─── EXCERPT PROVIDED

For Mark Kibort and Kent Kappen, iron sharpens iron.
The two friends spurred each other on in this summer’s USATF Masters National Track and Field Championships in Missouri. Kibort, a 62-year-old Saratoga resident, won the gold medal in the decathlon in the 60-64 age division.
Kappen, a 51-year-old Los Gatos resident, took home bronze in the 50-54 age category. The event took place Aug. 27-28 in St. Charles, which is a 30-minute drive west of St. Louis. The decathlon isn’t for the faint of heart.
Decathlon winners in the Olympic Games can make a case for being the greatest athletes in the world because of the variety of disciplines they have to excel in. For Masters athletes like Kibort and Kappen at the National Championships, they competed in the 100 meter dash, long jump, shot put, high jump and 400 meters on the first day of the competition.
Then they had to come back the following day amid oppressive humidity and do the 100 hurdles, discus, pole vault, javelin and 1500 meters. Not every event in the open decathlon is involved at the Masters level, including the triple jump, 200, 800, 3200 and 300 hurdles.
However, the fact that Kibort and Kappen had to complete 10 events over a 48-hour period is quite an impressive feat for people half their age, let alone a 62- and 51-year-old. Neither Kibort nor Kappen said they would’ve been able to do it without the other.
The duo practice together every Sunday at Los Gatos High, and train on their own the other days.
“You push yourself a lot training for multiple events, and I would never do it entirely on my own because it would be too much torture,” said Kibort, who went 17 feet, 1/4 inches in the pole vault in the 1981 U.S. Championships. “But when you have someone to do it with, it becomes helpful and fun.”
Said Kappen: “Mark is a 60-year-old now, but he still runs me around the track. He’s so fast and a super high energy guy that you just feed off that higher energy.”
Even though both athletes had distinguished high school careers and in Kibort’s case a standout collegiately at Cal Poly, the duo have only recently gotten back into the game. Both have done open competitions and All-Comers meets for the last couple of decades, filling their competitive juices.
However, the 2022 Masters National event was Kappen’s first major competition since high school.
Kibort competed in the 2021 National Championships in Fort Collins, Colo., but was hobbled on the second day with an injury, motivating him to return this year with a better result.
“Mark came back from Colorado last year and said, ‘Dude, you have to do this with me,’” Kappen said. “I said, ‘Why not?’ So we trained for this for an entire year.”

──────
─── INFORMATION GIVEN

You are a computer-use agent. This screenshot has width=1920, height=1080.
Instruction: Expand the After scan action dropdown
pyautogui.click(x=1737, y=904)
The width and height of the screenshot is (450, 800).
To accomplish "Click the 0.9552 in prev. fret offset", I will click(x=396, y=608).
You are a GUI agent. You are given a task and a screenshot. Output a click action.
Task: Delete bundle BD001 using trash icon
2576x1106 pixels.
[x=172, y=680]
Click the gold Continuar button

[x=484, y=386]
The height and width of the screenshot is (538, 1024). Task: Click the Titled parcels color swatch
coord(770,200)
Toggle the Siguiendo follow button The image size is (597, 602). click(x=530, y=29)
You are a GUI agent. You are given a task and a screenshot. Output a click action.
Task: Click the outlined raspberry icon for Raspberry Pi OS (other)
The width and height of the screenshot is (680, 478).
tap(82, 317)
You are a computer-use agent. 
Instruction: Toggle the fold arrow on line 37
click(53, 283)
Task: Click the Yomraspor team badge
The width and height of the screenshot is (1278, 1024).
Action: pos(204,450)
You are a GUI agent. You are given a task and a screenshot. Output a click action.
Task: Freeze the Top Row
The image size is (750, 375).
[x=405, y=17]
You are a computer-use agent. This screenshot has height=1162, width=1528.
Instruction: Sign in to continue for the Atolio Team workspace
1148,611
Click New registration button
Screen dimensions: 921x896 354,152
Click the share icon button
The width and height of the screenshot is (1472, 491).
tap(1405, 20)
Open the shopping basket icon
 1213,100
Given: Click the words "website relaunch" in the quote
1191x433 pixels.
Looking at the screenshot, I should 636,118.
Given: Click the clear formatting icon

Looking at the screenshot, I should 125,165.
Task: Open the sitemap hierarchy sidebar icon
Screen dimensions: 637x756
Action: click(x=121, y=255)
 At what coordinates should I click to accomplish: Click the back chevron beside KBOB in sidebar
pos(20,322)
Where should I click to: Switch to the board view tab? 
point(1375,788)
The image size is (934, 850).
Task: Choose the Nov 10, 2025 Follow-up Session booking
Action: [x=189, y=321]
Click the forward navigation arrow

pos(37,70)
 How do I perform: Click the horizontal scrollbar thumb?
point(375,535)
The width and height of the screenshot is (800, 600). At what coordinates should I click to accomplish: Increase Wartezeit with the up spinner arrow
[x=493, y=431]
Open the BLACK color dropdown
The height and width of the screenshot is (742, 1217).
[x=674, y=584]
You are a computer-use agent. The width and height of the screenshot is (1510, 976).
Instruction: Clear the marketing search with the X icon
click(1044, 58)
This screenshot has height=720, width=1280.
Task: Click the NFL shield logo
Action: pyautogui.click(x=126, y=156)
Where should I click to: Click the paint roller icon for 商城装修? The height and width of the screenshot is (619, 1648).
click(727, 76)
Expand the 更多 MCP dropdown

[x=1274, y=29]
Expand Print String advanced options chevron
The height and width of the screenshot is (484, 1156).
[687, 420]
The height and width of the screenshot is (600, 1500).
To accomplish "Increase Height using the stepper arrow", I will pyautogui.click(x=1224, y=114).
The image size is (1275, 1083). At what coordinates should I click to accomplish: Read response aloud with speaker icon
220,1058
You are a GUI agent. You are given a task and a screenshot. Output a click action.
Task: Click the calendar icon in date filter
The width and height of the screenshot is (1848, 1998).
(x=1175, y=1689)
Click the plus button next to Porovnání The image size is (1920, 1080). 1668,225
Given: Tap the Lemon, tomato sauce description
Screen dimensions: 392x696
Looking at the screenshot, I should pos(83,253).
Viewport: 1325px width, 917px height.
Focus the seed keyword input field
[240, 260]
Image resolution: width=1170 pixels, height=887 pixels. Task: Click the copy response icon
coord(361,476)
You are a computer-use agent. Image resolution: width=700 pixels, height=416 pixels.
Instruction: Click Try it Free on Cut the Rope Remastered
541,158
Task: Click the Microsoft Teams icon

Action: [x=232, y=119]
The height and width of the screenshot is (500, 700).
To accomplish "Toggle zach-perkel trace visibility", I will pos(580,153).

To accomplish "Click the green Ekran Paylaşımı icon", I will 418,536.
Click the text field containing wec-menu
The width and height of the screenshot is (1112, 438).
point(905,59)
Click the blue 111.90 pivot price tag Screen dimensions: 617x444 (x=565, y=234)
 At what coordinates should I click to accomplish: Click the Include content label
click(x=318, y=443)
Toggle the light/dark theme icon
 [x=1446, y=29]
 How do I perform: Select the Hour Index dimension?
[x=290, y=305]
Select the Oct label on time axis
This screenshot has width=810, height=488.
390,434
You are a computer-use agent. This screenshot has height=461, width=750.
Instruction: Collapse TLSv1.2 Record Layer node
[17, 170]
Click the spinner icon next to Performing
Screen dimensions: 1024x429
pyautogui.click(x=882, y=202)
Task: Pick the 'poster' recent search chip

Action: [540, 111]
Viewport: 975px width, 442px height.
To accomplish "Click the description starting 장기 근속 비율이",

──────

_REQUIRED WORK_
a. Answer these questions about the masters decathlon article:
(i) How far is St. Charles from St. Louis, and in which direction?
(ii) Where do Kibort and Kappen practice together on Sundays?
(iii) In which city were the 2021 National Championships held?
b. Output the section of the masters decathlon article that begins at the words "The duo practice" and stops after "their competitive juices.".
c. Pick up the masters decathlon article after its last sentence and keep writing it.

_EXERCISE ANSWERS_
a.
(i) St. Charles is a 30-minute drive west of St. Louis.
(ii) They practice together at Los Gatos High.
(iii) They were held in Fort Collins, Colo.

b.
The duo practice together every Sunday at Los Gatos High, and train on their own the other days.
“You push yourself a lot training for multiple events, and I would never do it entirely on my own because it would be too much torture,” said Kibort, who went 17 feet, 1/4 inches in the pole vault in the 1981 U.S. Championships. “But when you have someone to do it with, it becomes helpful and fun.”
Said Kappen: “Mark is a 60-year-old now, but he still runs me around the track. He’s so fast and a super high energy guy that you just feed off that higher energy.”
Even though both athletes had distinguished high school careers and in Kibort’s case a standout collegiately at Cal Poly, the duo have only recently gotten back into the game. Both have done open competitions and All-Comers meets for the last couple of decades, filling their competitive juices.

c.
Kappen said one of the neat parts of this story is when he was in junior high, he vividly remembers looking up to Kibort, who was the premier pole vaulter in the Central Coast Section while at Saratoga.
“I remember Mark pole vaulting in high school and college, and I was so enamored in how amazing he was,” Kappen said. “I was a little 7, 8-foot pole vaulter at the time. I had stars in my eyes and just remember how awesome it was seeing him compete way back then.”
The two were reunited three years ago when Kibort was Los Gatos High’s sprints coach and Kappen the throws coach, a role Kappen still serves today.
“Kent was one of the guys I could relate to,” Kibort said. “He had the same kind of methodology and coaching style I have as a coach, and we hit it off and struck up a friendship and started training together.”
Once Kibort decided not to coach at Los Gatos High anymore, Kappen, who is the cross country and track and field coach at Fisher Middle School as well as a part-time PE teacher at Blossom Hill Elementary, brought Kibort over to Fisher to coach the sprinting and relay events.
“We’ve got 150 kids for cross country and track, and it’s like a gaggle of geese and herding cats,” Kappen said. “He wasn’t used to that at first. But it’s a lot of fun because these kids try so hard and they were the ones that got me inspired that maybe I should get out there.”
Kibort’s desire to compete and perform athletic feats at a high level never left him. Kibort still is in Cal Poly’s top-15 all time point leaders in the decathlon, and even earned a TV appearance on “American Gladiators” in 1993 at age 33.
“It’s a quest to see if I can do it at this stage in the game,” he said. “Good training, the camaraderie, the competition from fellow athletes, all of that is kind of a driving force.”
Through years of training experience and trial and error, Kappen and Kibort have come to gain a greater understanding of what it takes to continue to be a national-caliber decathlete. As Masters athletes, the two know when to push, when to pull back, how and when to warm up, how much fuel to consume and timing it correctly, and training to protect themselves from injuries.
While recovery is vital for athletes at every age level, it’s particularly crucial for the ones at the Masters level.
“The first day of the decathlon you’re so beat up, you have to get a couple of bags of ice and have an ice bath for a couple of hours or so afterward,” Kappen said. “I’m getting up all night stretching, drinking Gatorade, and it’s not an easy process.”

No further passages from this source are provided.